Des parlementaires médecins peuvent-ils être poursuivis devant l'Ordre pour leurs positions politiques ?

11/12/2023
Deux plaintes ordinales ont été récemment déposées contre deux médecins sénateurs auxquels il est reproché d’avoir voté la suppression de l’aide médicale de l’Etat (AME), ce qui serait en contradiction avec le serment d’Hippocrate et plusieurs dispositions du Code de déontologie. Ces plaintes ont-elles une chance d’aboutir ? 

 

Comme le rappelle l’article L4124-2 du Code de la santé publique, les médecins chargés d’un service public et inscrits au tableau de l’Ordre ne peuvent être traduits devant la chambre disciplinaire de première instance, à l’occasion des actes de leur fonction publique, que par le ministre de la Santé, le représentant de l’Etat dans le département, le directeur général de l’agence régionale de santé, le procureur de la République, le Conseil national ou le Conseil départemental au tableau duquel le praticien est inscrit. 

Les médecins chargés d’une mission de service public sont des médecins qui assurent une fonction publique ou concourent à un service public : praticien hospitalier (à l’exception des soins dispensés en secteur privé), médecin expert judiciaire, médecin dans ses fonctions de conseiller ordinal… Un parlementaire, dans le cadre de ses activités de député ou de sénateur, est chargé d’une mission de service public. A ce titre, et en théorie, il peut être traduit devant l’Ordre mais le Conseil départemental, dont relève ce médecin parlementaire, s’il est saisi de cette plainte (notamment par un confrère…), n’a pas l’obligation légale de mettre en œuvre une procédure de conciliation (contrairement au dépôt d’une plainte contre un médecin de ville par un patient ou un confrère) et surtout "apprécie s’il y a lieu ou non de traduire le médecin chargé d’une mission de service public devant la chambre disciplinaire de première instance, au regard des faits exposés et des éléments en sa possession". C’est une différence majeure avec le déroulement d’une plainte ordinale contre un médecin libéral ou salarié, car si la procédure de conciliation échoue, le Conseil départemental a l’obligation de la transmettre à la chambre disciplinaire de première instance. 

 

Différence de traitement 

Dans l’affaire qui nous intéresse aujourd’hui, ni le ministre de la Santé, ni le directeur général de l’ARS, ni le procureur de la République, ni le Conseil national ou le Conseil départemental de l’Ordre n’ont porté plainte ou se sont associés à cette plainte déposée par deux médecins contre leurs deux confrères parlementaires. Pour l’un des plaignants, cette démarche est plus symbolique et a le mérite de pointer certaines prises de position sur un sujet particulièrement sensible. 

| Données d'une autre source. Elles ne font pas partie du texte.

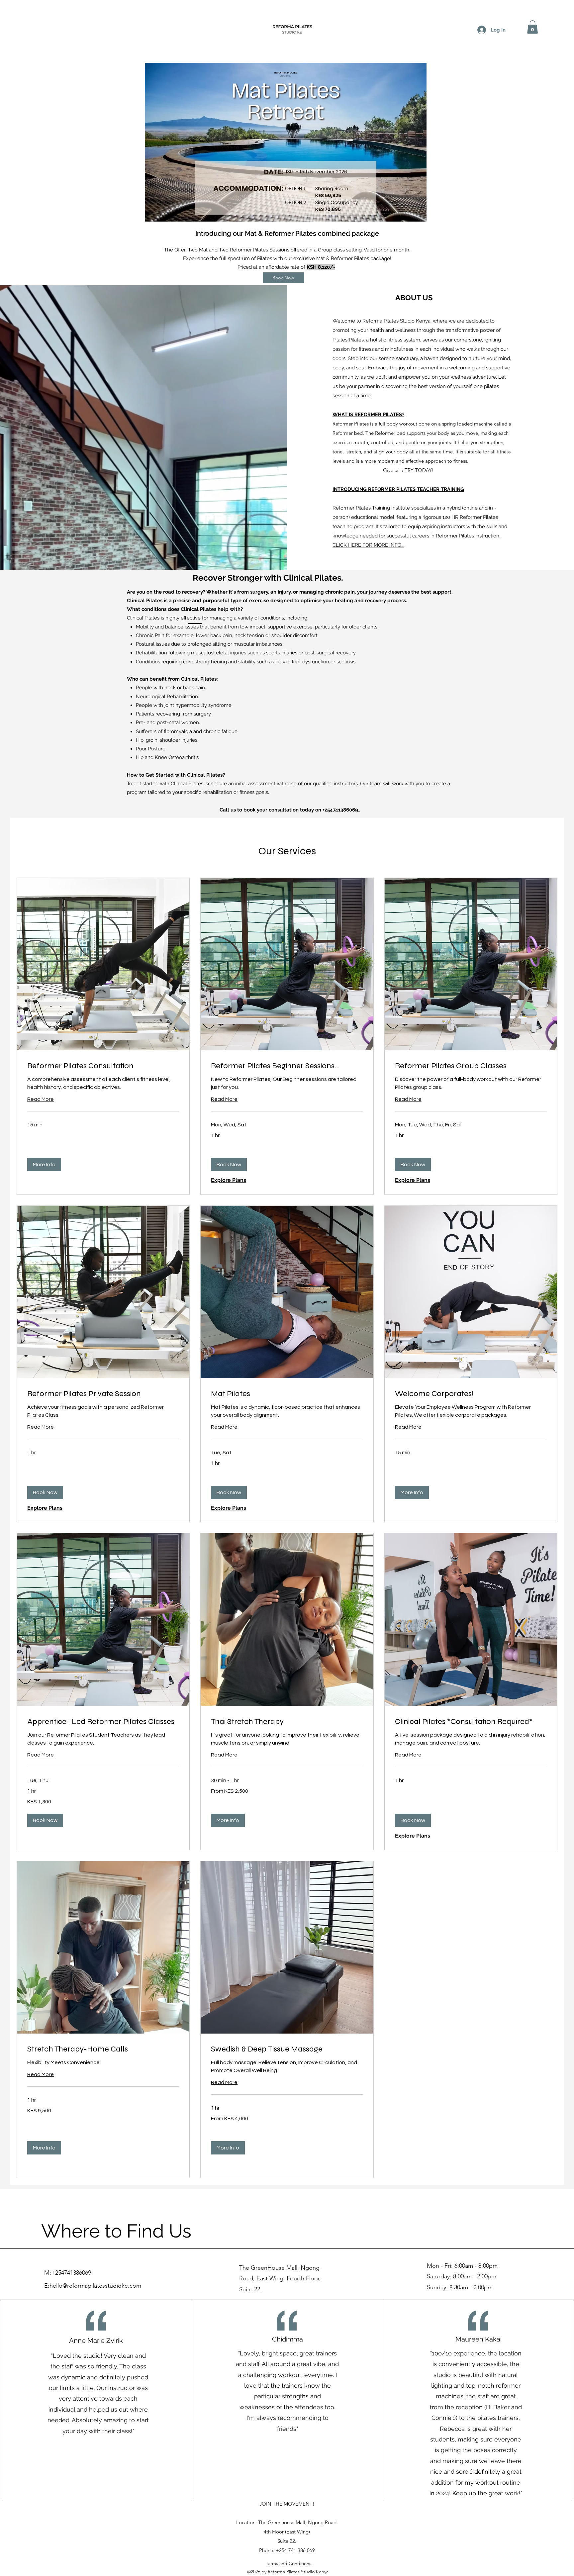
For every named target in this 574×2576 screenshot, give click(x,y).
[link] (103, 1066)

Reste à savoir la position que ne manqueront pas de prendre les Conseils départementaux concernés par ces dépôts de plainte. S’ils refusent de traduire leurs confrères sénateurs devant la chambre disciplinaire, ces décisions pourront encore être contestées devant le tribunal administratif. 

 

Immunité parlementaire 

Autre difficulté pour les médecins plaignants, l’immunité parlementaire que ne manqueront pas de soulever leurs confrères poursuivis : cette immunité soustrait les parlementaires à toute poursuite pour les actes liés à l’exercice de leur mandat. Ainsi, aucun membre du Parlement ne peut être poursuivi ou jugé à l’occasion des opinions ou votes émis par lui dans l’exercice de ses fonctions. Une irresponsabilité qui couvre tous les actes de la fonction parlementaire comme les interventions et les votes. Il pourrait en être autrement si un député ou un sénateur tenait des propos contestables en dehors de l’hémicycle. L’Ordre pourrait ainsi sanctionner un parlementaire médecin en cas de violation avérée du Code de déontologie médicale, pour des propos  qu’il aurait tenus  à l’extérieur de l’enceinte parlementaire, dans les média ou lors d’une tribune, d’un meeting ou encore sur les réseaux sociaux.